=== Text ===

Verification Results
Deterministic verification emits a verification_result JSON object. The object
is evidence produced by the open-source engine after it runs a replay harness and
checks concrete assertions. It is separate from human triage and finding
lifecycle state.
The schema is designed to be stored by local CI, reproduced by maintainers, and ingested by cloud systems without reimplementing the exploit logic.
Result schema
Section titled “Result schema”The first version uses this shape:
type VerificationStatus = | "reproduced" | "not_reproduced" | "inconclusive" | "error";
interface VerificationCommand { argv: string[]; exit_code: number | null; stdout_excerpt: string; stderr_excerpt: string;}
interface VerificationAssertion { kind: string; passed: boolean; detail: string;}
interface VerificationResult { status: VerificationStatus; mode: "deterministic_replay"; finding_id: string; engine_version: string; started_at: string; completed_at: string; commands: VerificationCommand[]; assertions: VerificationAssertion[]; artifacts: Record<string, string>; summary: string; error_reason: string | null;}Fields may be added over time. Consumers should treat the fields above as the minimum stable contract and ignore unknown fields.

=== Collected material ===

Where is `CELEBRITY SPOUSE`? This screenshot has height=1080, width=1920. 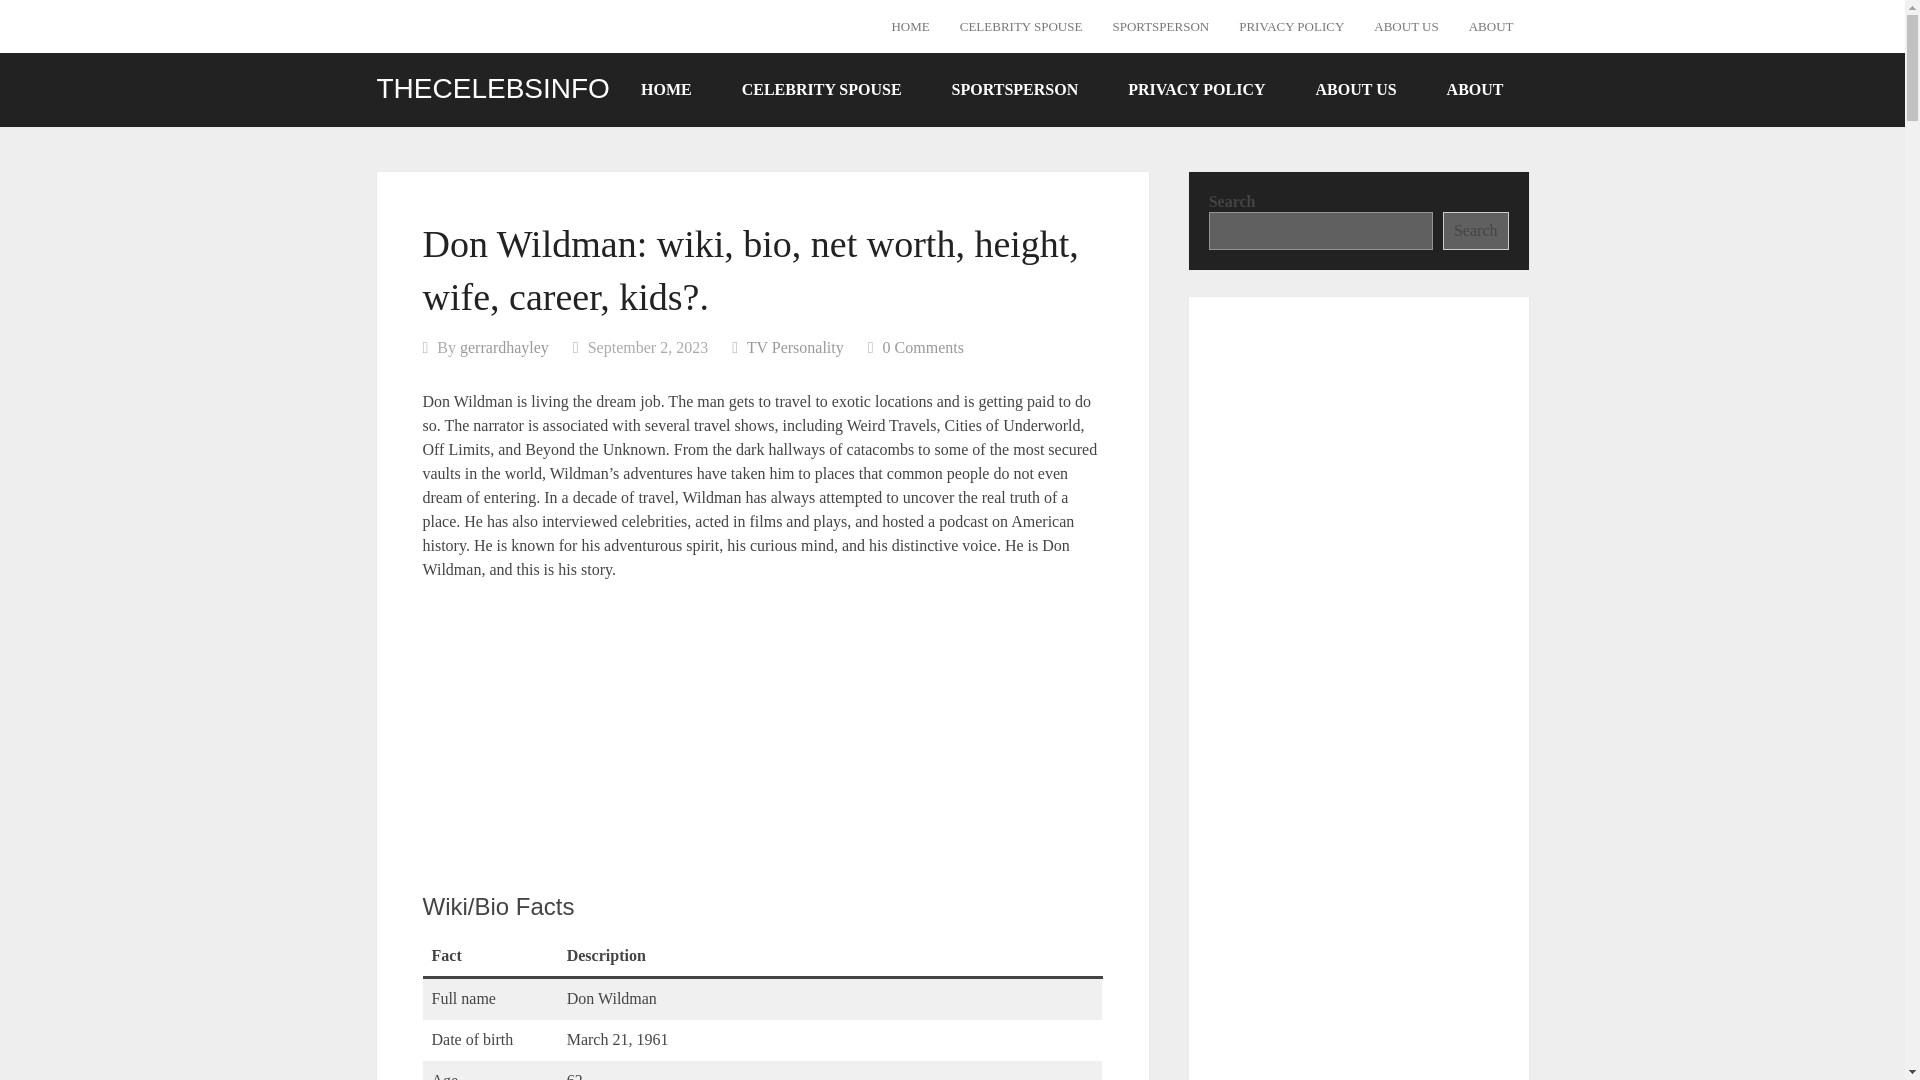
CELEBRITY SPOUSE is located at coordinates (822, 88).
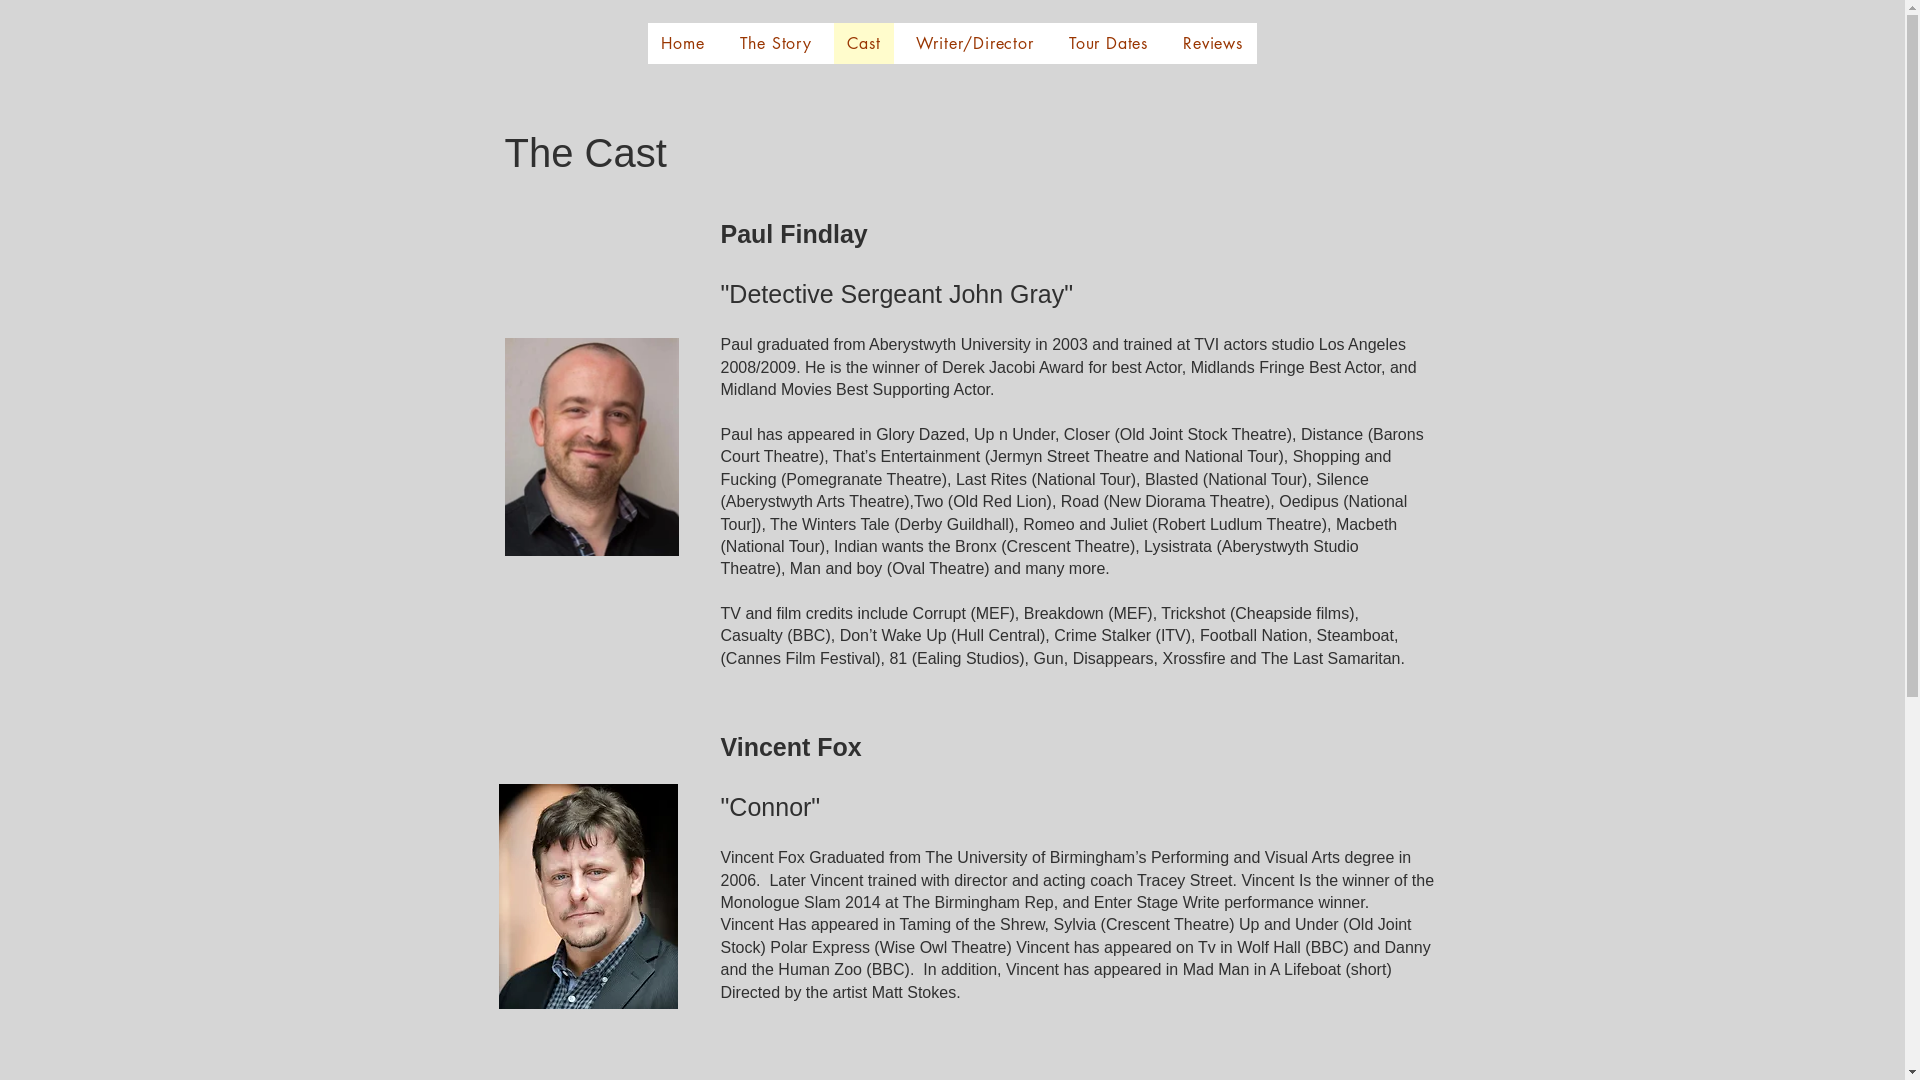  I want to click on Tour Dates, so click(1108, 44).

===

Exercise instructions: Reproduce the verification results text word for word, everything from "Verification Results" down to "the exploit logic.". The listing above comes from a separate source, unrelated to the verification results text.

Complete answer:
Verification Results
Deterministic verification emits a verification_result JSON object. The object
is evidence produced by the open-source engine after it runs a replay harness and
checks concrete assertions. It is separate from human triage and finding
lifecycle state.
The schema is designed to be stored by local CI, reproduced by maintainers, and ingested by cloud systems without reimplementing the exploit logic.